Ergens, waar de weg naar de stad voldoende rustig was, pakte hij de last uit zijn zak en probeerde of die in zijn hoed kon. Hij was net te groot, de hoed wiebelde potsierlijk en net toen hij hem er weer uithaalde, kwam een slagersknecht de hoek om rijden.

"Verdraaid nog aan toe!" zei meneer Hinchcliff.

Hij zou hem kunnen opeten en daar en op dat moment alwetendheid hebben kunnen verkrijgen, maar het zou heel raar zijn om, zuigend op een sappige — en hij voelde zonder meer sappig aan — vrucht, de stad binnen te gaan. Als een van de jongens hem tegen het lijf zou lopen, zou het ernstige schade kunnen toebrengen aan zijn tucht, als hij zo gezien werd. En het sap zou zijn gezicht plakkerig kunnen maken en op zijn mouwen terecht kunnen komen — of misschien was het sap wel zuur, even sterk als citroensap en zou zijn kleren helemaal kunnen ontkleuren.

Toen naderden in een bocht van de weg in het zonlicht twee leuke meisjesachtige figuurtjes. Babbelend liepen ze langzaam richting stad — en elk moment zouden ze om kunnen kijken en achter zich een jongeman met een verhit gezicht kunnen ontwaren, die een lichtgevende gele tomaat bij zich droeg! Ze zouden vast en zeker in schateren uitbarsten.

"Naar de hel ermee!" zei meneer Hinchcliff, en slingerde de last met een snelle worp weg over de stenen muur van een boomgaard die daar aan de weg grensde. Toen hij uit het zicht verdween, voelde hij een zwakke pijnscheut van verlies, die maar heel even duurde. Hij schikte de wandelstok en handschoen in zijn hand, liep verder, rechtop en zelfbewust, en passeerde de meisjes.
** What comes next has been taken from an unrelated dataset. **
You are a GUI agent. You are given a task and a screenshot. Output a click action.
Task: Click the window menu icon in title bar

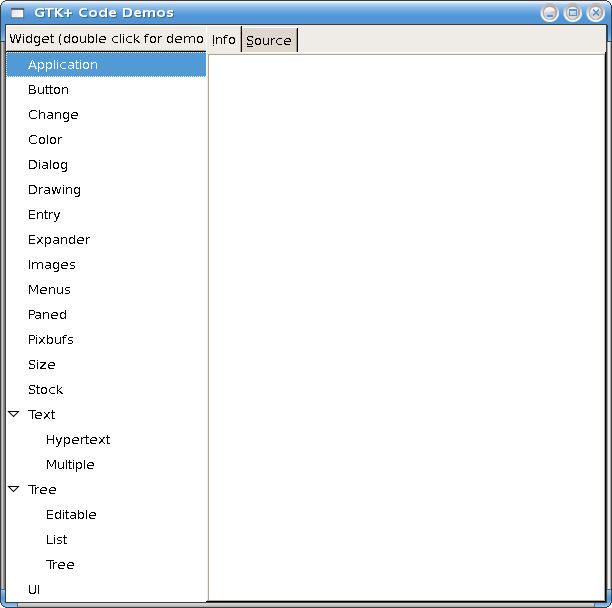click(x=17, y=13)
Maar in de duisternis van de nacht had meneer Hinchcliff een droom en zag het dal, de vlammende zwaarden en de kronkelige bomen en wist dat het echt de Appel van de Boom van Kennis was, die hij achteloos had weggegooid. En heel ongelukkig werd hij wakker.

In de morgen was zijn spijt verdwenen, maar later keerde die weer terug en kwelde hem, maar nooit als hij gelukkig of druk bezig was. Op een door de maan verlichte nacht, rond elf uur, toen heel Holmwood in rust verkeerde, keerde zijn spijt ten slotte met verdubbelde kracht terug en daarmee een drang naar avontuur. Hij sloop het huis uit, kroop over de muur van het speelplein, liep door de stille stad naar de stationsweg en klom de boomgaard in, waar hij de vrucht in had gegooid. Maar tussen het bedauwde gras en de vage, onaantastbare bloemhoofdjes van de paardenbloemen, was er niets meer van te vinden.